Extract to read: Begin

As we move forward in recovery, eventually we reach an inflection point. The war turns into a scuffle which turns into an eventual passing thought. This is a promise of 12-step programs – at some point we still stop fighting drugs and alcohol. When this happens, we begin to focus on the rest of our lives. We begin to make amends, pursue dreams, become involved in the community.

The promise of recovery is not to make life easy; it is to give us a new set of tools to cope with life’s difficulties that doesn’t include drugs and alcohol. We have to learn how to have a meaningful life without substances. 

It is also important to think through the consequences of a return to use. We often view substances as our escape from the reality of a situation, but the truth is they only make life more complicated. For example, if we lose out on a job opportunity, and return to using as a way to cope, we will likely become less employable and less desirable for better positions with each day we use. Drinking or using magnifies our problems, and reduces our ability to solve them. 

Relapse is probably the biggest setback that can happen in recovery, although it is by no means necessary. While a relapse does mean that time  in recovery is starting over, we can zoom out and view it as an event in a life of sobriety. A return to use can serve as an extremely valuable and humbling wake-up call or a reminder of why we stopped using in the first place. Lessons learned, connections in the community, and an understanding of the condition will all carry over from before a relapse. All progress does not have to be lost during a relapse, and it is a setback many have used as a catalyst for another phase of personal growth. 

Extended care programs like Green Hill are designed to simultaneously build agency and self efficacy in clients, while providing them enough structure and clinical support to navigate challenging periods. As clients progress through the program, they become more confident and independent. Confidence and independence leads to expanding life experience, which adds complexity. The cycle continues! Feel better, pursue more opportunities, process the lessons learned when things do not go according to plan. Once we go through this cycle with support, we feel more confident that most of our ‘problems’ can be solved by the same solutions.

This cycle is accounted for in our phased system at Green Hill. Phase 4, the last in our clinical curriculum, is designed to empower residents to leave treatment feeling comfortable with their progress and confident in their ability to pursue a meaningful life . Our program allows residents to make mistakes and process them. The transition back to real life is designed to be a slow one. 

Green Hill utilizes the Community Reinforcement Approach (CRA) to substance use treatment. In this framework, clients redevelop their community to provide positive reinforcement for healthy behaviors in recovery. Surrounding oneself with a supportive community that rewards you for honestly evaluating your life and for vocalizing negative feelings is an important part of the foundational work done at Green Hill. Admitting when things are difficult and seeking support from others in recovery is a critical element of the communal approach to sobriety.

Extract to read: End
Data extracts: Begin

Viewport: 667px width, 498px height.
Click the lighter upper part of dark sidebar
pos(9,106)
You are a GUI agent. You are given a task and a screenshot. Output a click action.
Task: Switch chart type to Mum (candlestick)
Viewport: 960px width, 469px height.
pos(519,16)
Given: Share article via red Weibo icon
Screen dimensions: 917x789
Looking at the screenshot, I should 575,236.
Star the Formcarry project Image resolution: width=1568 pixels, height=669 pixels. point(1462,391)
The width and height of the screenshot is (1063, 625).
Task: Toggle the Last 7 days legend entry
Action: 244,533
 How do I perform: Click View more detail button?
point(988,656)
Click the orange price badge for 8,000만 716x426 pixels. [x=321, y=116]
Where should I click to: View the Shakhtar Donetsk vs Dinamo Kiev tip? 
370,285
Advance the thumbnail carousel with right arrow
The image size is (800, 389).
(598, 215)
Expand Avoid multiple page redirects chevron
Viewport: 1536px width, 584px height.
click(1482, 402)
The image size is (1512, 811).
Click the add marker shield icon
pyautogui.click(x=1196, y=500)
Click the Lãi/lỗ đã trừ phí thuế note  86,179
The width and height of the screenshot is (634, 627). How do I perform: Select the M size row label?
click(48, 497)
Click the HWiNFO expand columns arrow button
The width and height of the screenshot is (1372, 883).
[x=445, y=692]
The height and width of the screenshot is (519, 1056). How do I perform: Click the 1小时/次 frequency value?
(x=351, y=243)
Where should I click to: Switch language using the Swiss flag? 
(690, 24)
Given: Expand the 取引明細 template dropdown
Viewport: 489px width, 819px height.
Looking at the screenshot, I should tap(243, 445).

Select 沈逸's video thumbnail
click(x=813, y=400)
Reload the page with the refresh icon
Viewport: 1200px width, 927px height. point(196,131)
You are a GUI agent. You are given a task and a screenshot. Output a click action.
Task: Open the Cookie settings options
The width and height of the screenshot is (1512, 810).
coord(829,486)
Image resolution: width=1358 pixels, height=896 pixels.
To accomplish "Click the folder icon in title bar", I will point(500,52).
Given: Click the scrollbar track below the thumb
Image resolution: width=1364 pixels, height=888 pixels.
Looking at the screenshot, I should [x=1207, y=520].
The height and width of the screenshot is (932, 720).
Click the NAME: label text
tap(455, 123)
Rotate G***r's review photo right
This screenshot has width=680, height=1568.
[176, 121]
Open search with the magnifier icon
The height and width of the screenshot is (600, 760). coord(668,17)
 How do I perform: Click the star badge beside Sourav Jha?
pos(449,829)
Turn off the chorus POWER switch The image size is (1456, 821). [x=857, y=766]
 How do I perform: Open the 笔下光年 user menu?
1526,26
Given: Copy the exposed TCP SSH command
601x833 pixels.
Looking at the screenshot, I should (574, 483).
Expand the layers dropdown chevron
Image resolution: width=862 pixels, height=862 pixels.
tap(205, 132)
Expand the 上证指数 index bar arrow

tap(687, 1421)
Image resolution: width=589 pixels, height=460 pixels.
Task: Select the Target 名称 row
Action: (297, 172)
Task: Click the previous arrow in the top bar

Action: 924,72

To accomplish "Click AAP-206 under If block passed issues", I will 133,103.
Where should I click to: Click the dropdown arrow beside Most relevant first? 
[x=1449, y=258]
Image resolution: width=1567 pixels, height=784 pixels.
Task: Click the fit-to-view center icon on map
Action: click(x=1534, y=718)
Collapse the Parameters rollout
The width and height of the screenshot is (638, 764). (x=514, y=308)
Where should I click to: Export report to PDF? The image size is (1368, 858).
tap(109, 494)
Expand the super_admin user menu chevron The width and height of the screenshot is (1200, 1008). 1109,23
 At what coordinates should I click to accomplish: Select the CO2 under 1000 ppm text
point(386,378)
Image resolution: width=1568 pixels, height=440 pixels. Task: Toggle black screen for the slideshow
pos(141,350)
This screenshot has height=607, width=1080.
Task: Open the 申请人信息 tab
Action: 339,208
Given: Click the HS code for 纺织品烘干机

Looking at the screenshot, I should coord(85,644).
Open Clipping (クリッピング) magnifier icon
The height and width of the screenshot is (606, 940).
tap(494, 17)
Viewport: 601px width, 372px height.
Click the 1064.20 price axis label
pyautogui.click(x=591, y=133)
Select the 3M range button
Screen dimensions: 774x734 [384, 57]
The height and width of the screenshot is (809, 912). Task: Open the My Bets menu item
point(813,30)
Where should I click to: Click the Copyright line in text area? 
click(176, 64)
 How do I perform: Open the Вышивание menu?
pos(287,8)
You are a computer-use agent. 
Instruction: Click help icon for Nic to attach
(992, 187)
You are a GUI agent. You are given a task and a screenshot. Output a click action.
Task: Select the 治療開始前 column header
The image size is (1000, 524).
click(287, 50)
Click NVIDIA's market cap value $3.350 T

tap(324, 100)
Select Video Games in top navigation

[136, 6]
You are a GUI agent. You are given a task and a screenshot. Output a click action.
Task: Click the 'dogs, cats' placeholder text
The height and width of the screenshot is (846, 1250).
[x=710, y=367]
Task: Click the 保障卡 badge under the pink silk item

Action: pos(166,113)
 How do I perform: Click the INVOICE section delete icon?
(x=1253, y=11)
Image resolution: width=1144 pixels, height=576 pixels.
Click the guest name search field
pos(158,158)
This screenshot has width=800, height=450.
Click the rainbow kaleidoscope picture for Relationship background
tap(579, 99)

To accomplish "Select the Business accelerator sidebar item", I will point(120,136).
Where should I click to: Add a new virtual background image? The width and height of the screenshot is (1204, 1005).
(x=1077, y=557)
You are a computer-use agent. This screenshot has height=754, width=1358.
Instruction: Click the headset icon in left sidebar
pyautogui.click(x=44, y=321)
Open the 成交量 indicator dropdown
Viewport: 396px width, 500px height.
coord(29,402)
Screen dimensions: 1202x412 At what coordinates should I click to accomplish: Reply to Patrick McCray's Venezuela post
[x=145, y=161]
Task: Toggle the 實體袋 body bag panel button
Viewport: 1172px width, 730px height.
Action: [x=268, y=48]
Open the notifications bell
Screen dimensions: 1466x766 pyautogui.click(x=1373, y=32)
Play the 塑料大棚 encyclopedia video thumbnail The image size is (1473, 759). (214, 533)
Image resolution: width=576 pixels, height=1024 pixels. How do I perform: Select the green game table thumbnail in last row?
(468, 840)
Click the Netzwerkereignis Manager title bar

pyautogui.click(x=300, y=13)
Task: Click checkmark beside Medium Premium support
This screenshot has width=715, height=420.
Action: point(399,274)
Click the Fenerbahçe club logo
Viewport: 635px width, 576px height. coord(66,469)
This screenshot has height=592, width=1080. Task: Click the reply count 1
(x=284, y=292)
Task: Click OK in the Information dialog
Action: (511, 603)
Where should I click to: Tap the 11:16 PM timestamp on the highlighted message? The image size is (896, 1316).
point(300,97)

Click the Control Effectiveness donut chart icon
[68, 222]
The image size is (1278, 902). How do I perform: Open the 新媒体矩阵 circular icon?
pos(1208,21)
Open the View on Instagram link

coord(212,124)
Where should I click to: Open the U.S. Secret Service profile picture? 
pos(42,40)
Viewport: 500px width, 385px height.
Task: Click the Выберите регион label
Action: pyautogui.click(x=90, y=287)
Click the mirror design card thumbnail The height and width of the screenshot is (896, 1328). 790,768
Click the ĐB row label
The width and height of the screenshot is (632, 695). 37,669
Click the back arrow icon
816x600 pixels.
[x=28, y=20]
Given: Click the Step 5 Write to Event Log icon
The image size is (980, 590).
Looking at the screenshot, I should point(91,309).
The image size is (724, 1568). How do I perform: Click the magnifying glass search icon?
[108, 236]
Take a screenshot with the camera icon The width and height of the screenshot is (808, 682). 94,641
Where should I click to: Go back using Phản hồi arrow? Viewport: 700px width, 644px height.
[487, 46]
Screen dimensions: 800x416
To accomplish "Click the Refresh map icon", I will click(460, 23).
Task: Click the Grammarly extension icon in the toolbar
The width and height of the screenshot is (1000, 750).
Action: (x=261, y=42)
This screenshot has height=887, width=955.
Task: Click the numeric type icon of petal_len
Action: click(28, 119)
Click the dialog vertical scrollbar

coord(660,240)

Data extracts: End

**What this task involves:** According to the recovery text above, which things carry over from before a relapse? List all of them.

**Solved problem:**
- Lessons learned
- Connections in the community
- An understanding of the condition